2.3.2. Multi-channel image reconstruction for discrete parameter sets

Consider a setting with a discrete parameter set as described by signal equation (5), i.e. the measurement signal ${\hat{u}}_{k}$ can be written as a superposition of the individual signals of a finite number of MPI tracers. In this case the single-contrast reconstruction approach can be straight forwardly extended by taking a finite number of calibrated system functions ${\{{\hat{{\mathfrak{s}}}}_{k}(\overrightarrow{r},{\overrightarrow{\tau }}_{m})\}}_{m=1}^{l}$ into account [3]. The optimization problem (8) can then be reformulated to

$$\begin{eqnarray}&&{c}_{{\overrightarrow{\tau }}_{1}},\,...,{c}_{{\overrightarrow{\tau }}_{l}}=\mathop{\mathrm{argmin}}\limits_{{\tilde{c}}_{{\overrightarrow{\tau }}_{1}},\ldots ,{\tilde{c}}_{{\overrightarrow{\tau }}_{l}}}\displaystyle \sum _{k=1}^{M}| {u}_{k}-\displaystyle \sum _{m=1}^{l}{\int }_{{\rm{\Omega }}}{\hat{{\mathfrak{s}}}}_{k}(\overrightarrow{r},{\overrightarrow{\tau }}_{m}){\tilde{c}}_{{\overrightarrow{\tau }}_{m}}(\overrightarrow{r}){{\rm{d}}}^{3}r{| }^{2}.\end{eqnarray} \tag{ 9 }$$

In case the calibration measurements ${\hat{s}}_{k{\overrightarrow{\tau }}_{i}}={\hat{{\mathfrak{s}}}}_{k}(\overrightarrow{r},{\overrightarrow{\tau }}_{i})$ $\forall i$ match the particles during the measurements, the reconstructed distributions ${c}_{{\overrightarrow{\tau }}_{m}}$ equal the respective spatial distribution of ${\overrightarrow{\tau }}_{m}$-particles. In case the MPI tracers used during the experiment are not matched with the system functions, one cannot directly link the generalized distribution ${c}_{{\overrightarrow{\tau }}_{m}}$ to a spatial particle distribution. One major challenge of the multi-contrast reconstruction method as formulated in (9) is that an increase of the number of system functions (i.e. discretization steps l) will have a negative influence on the ill-posedness of the inverse problem.

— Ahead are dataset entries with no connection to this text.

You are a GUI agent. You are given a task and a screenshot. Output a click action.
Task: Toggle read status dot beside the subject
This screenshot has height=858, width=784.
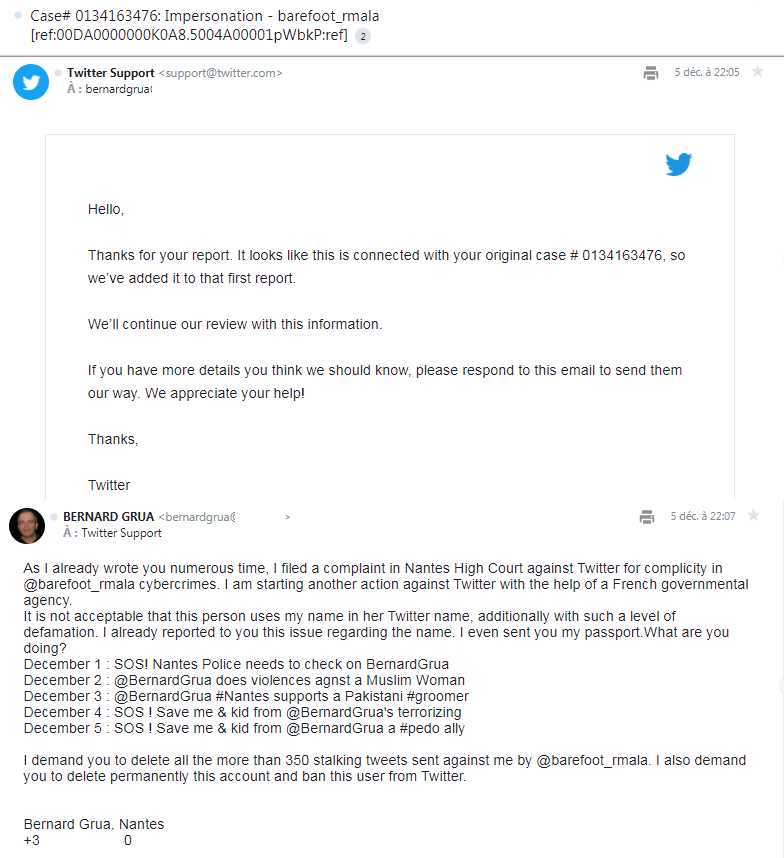[18, 16]
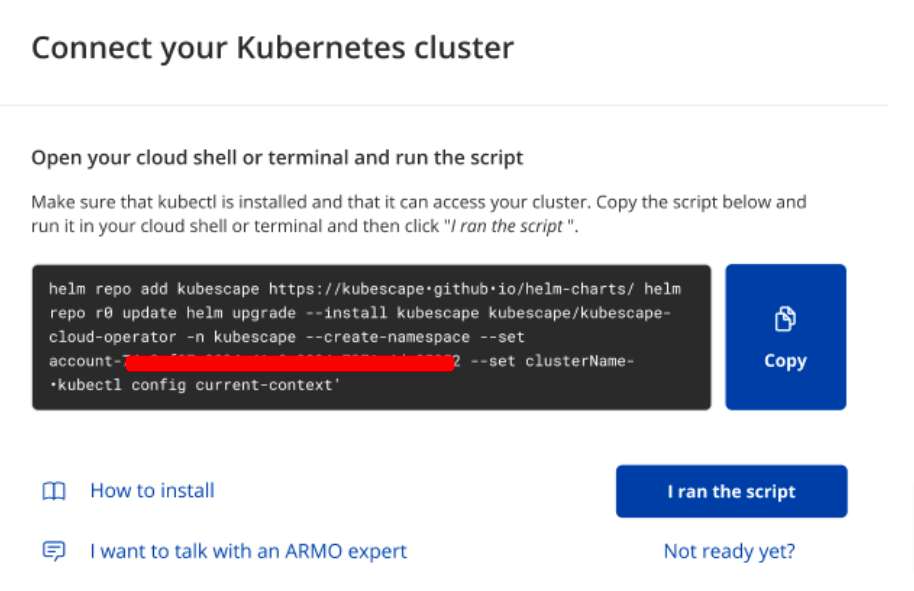Click the italic I ran the script text
914x591 pixels.
[507, 226]
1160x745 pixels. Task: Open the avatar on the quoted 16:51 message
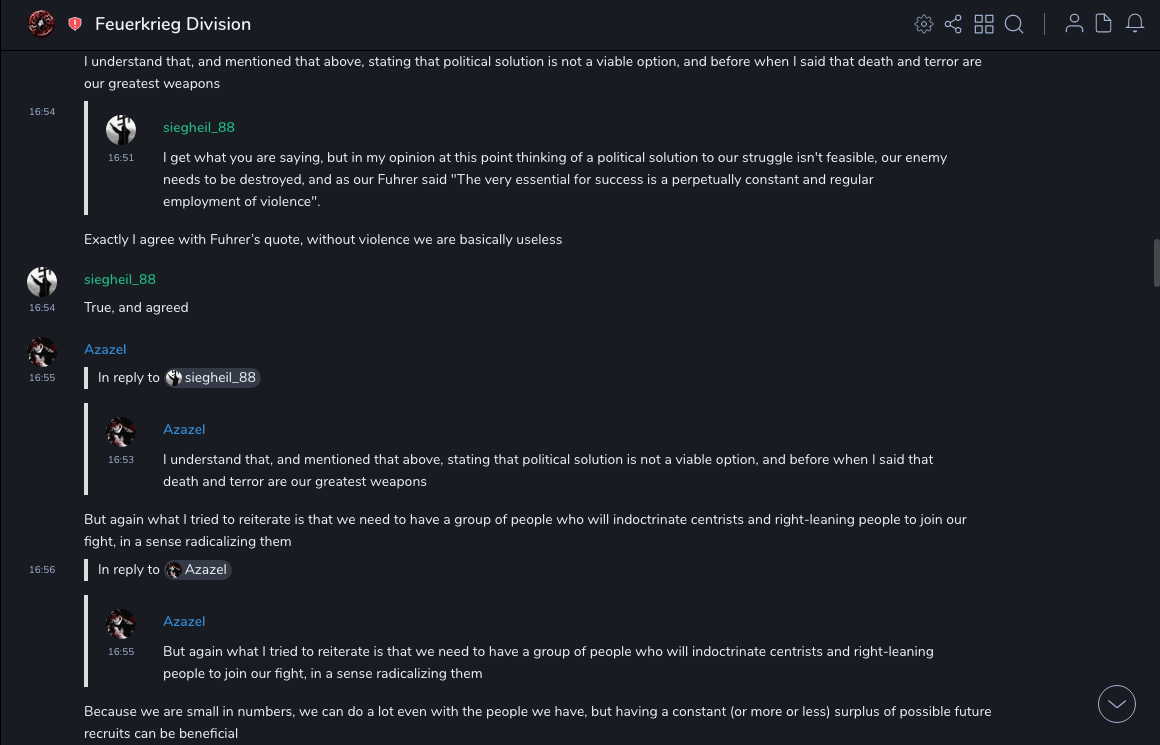tap(121, 130)
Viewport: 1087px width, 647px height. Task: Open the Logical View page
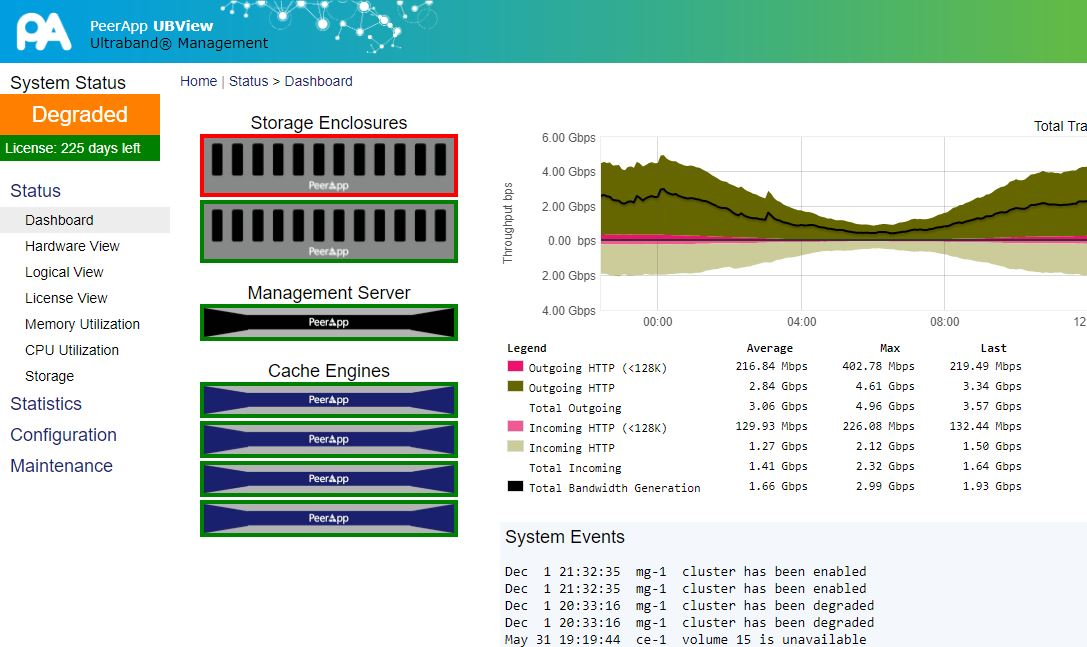coord(64,272)
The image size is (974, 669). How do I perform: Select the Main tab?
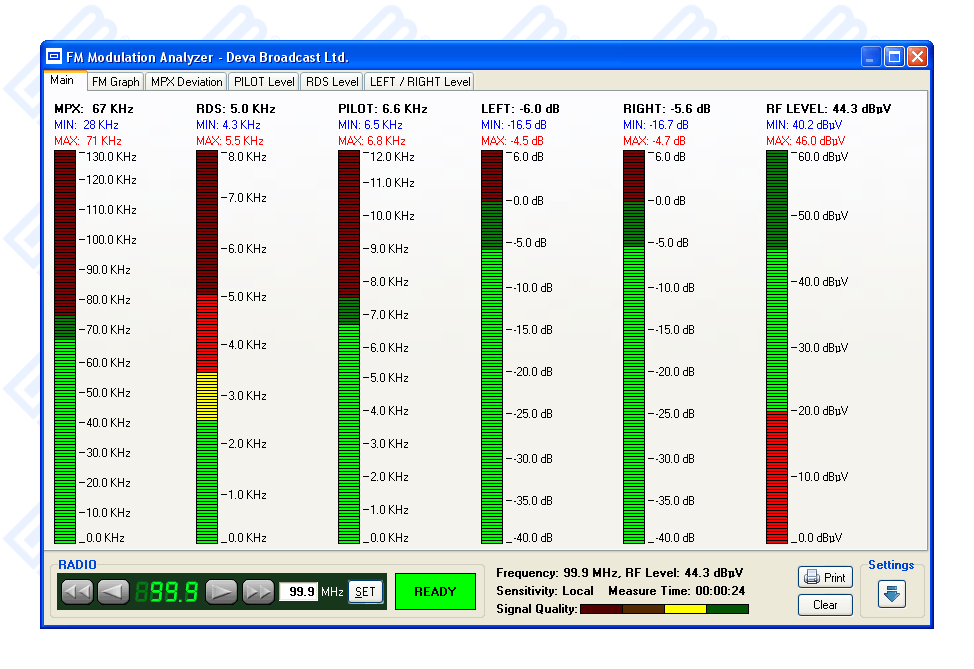coord(62,81)
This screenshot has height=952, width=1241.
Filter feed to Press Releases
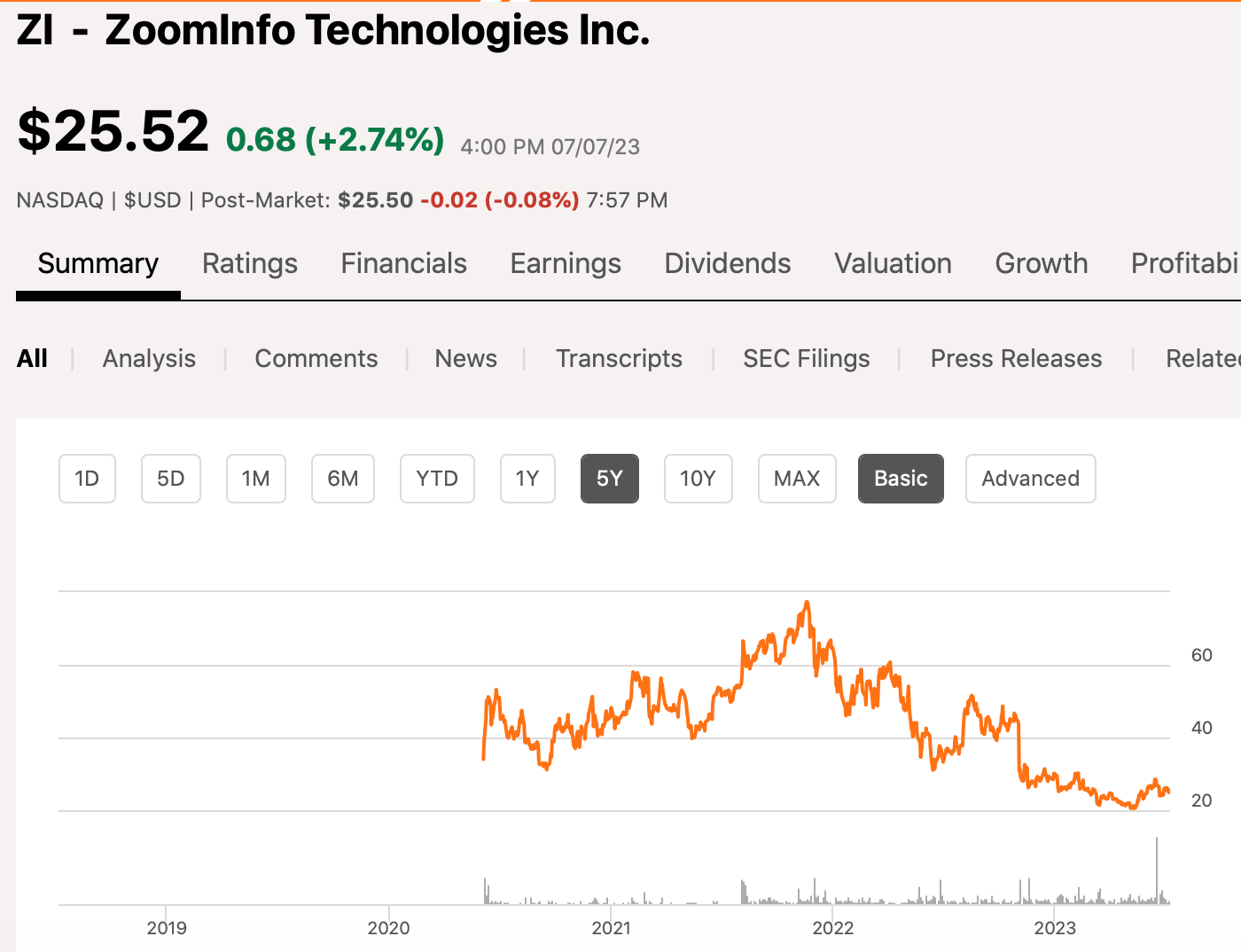(x=1016, y=358)
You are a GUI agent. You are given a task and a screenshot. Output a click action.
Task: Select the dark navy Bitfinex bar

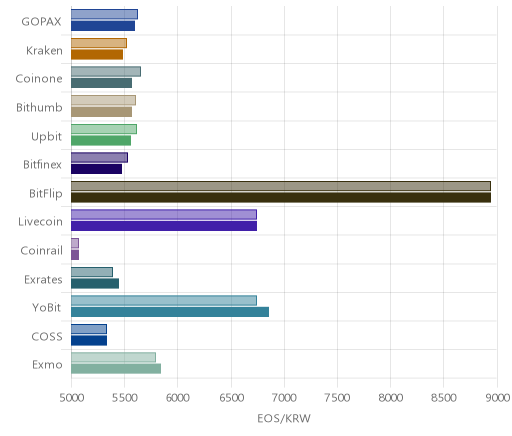(x=96, y=169)
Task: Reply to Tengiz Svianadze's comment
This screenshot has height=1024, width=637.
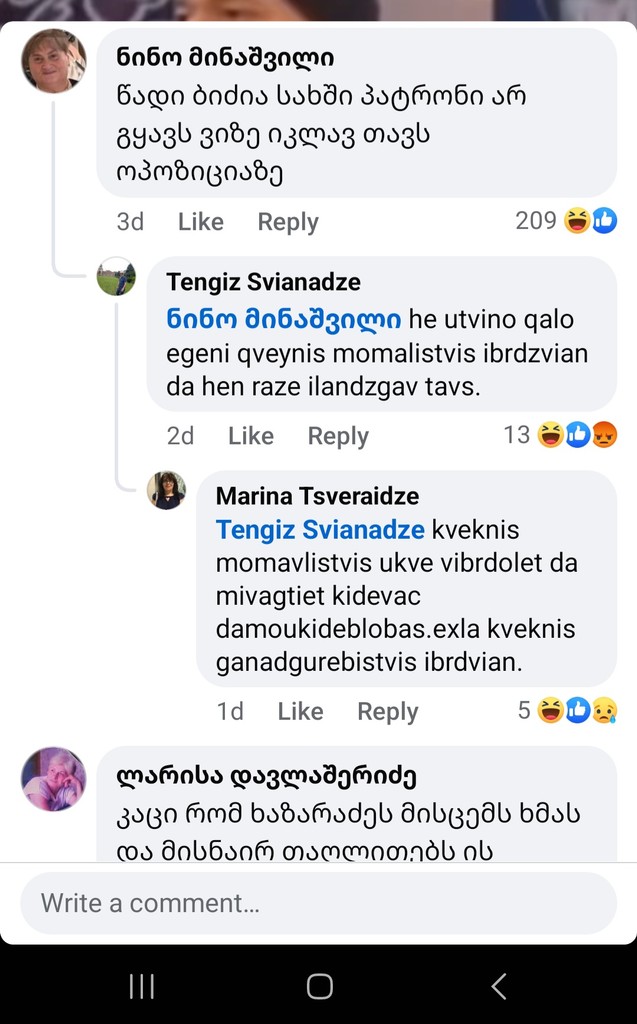Action: [x=338, y=436]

2.3.3. Multi-channel image reconstruction for field-like continuous parameter spaces

The signal of measurement scenarios with field-like continuous parameter spaces is described by signal equation (7). In this scenario image reconstruction aims to reconstruct both, the distribution of the particles and the vector-valued function φ describing the spatial dependence of the parameter $\overrightarrow{\tau }\in V$

$$\begin{eqnarray}&&c,\varphi =\mathop{\mathrm{argmin}}\limits_{\tilde{c},\tilde{\varphi }}\displaystyle \sum _{k=1}^{M}| {u}_{k}-{\int }_{{\rm{\Omega }}}{\hat{{\mathfrak{s}}}}_{k}(\overrightarrow{r},\tilde{\varphi }(\overrightarrow{r})){\tilde{c}}_{l}(\overrightarrow{r}){{\rm{d}}}^{3}r{| }^{2}.\end{eqnarray} \tag{ 10 }$$

Since $\overrightarrow{\tau }$ directly describes the properties of the tracer it makes no sense assign $\overrightarrow{\tau }$ some specific value at a location where there is no tracer. Thus one would impose further restrictions upon φ to ensure the uniqueness of a solution.

The main issue with the optimization (10) is that ${\hat{{\mathfrak{s}}}}_{k}$ needs to be known. Since measuring ${\hat{{\mathfrak{s}}}}_{k}$ for a single parameter $\overrightarrow{\tau }$ is already quite tedious, a measurement based approach as for the single-contrast scenario seems to be unpractical. Alternatively, one could simulate ${\hat{{\mathfrak{s}}}}_{k}$ using a model based approach. However, current models are either too simple to reproduce the rich magnetization dynamics of the particles or numerically too costly to use.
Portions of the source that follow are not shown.